*Your goal*
The listing below holds a line with "Where should I click to: Open" and a later line with "Given: Select the Eyedropper tool". Write out those two lines and every line between them, exactly, and nothing else.

*Material for the task*
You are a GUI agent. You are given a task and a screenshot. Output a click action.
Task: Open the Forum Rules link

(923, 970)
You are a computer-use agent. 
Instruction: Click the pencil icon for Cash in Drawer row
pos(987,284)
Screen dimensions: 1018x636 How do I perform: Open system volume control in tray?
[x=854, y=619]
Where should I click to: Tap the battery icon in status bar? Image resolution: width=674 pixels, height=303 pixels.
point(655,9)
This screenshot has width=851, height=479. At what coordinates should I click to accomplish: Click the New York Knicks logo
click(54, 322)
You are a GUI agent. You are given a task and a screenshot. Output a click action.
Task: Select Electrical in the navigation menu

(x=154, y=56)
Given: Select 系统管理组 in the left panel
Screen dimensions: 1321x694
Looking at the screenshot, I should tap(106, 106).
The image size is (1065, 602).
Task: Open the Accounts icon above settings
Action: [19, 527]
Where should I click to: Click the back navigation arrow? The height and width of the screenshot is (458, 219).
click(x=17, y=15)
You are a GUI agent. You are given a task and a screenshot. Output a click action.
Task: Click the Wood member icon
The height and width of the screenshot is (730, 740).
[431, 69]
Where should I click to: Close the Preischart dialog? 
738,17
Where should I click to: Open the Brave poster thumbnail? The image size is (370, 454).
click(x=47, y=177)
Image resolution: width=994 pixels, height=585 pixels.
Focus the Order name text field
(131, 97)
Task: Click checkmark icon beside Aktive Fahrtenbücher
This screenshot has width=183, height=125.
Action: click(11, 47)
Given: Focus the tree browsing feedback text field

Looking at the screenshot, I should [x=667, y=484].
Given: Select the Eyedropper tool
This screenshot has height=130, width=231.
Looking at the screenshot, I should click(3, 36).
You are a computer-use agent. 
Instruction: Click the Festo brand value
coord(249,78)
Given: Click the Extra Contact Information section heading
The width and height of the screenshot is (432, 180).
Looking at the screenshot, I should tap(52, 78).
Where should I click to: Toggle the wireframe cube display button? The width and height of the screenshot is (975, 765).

*Answer space*
Where should I click to: Open the Brave poster thumbnail? The image size is (370, 454).
click(x=47, y=177)
Image resolution: width=994 pixels, height=585 pixels.
Focus the Order name text field
(131, 97)
Task: Click checkmark icon beside Aktive Fahrtenbücher
This screenshot has width=183, height=125.
Action: click(11, 47)
Given: Focus the tree browsing feedback text field

Looking at the screenshot, I should [x=667, y=484].
Given: Select the Eyedropper tool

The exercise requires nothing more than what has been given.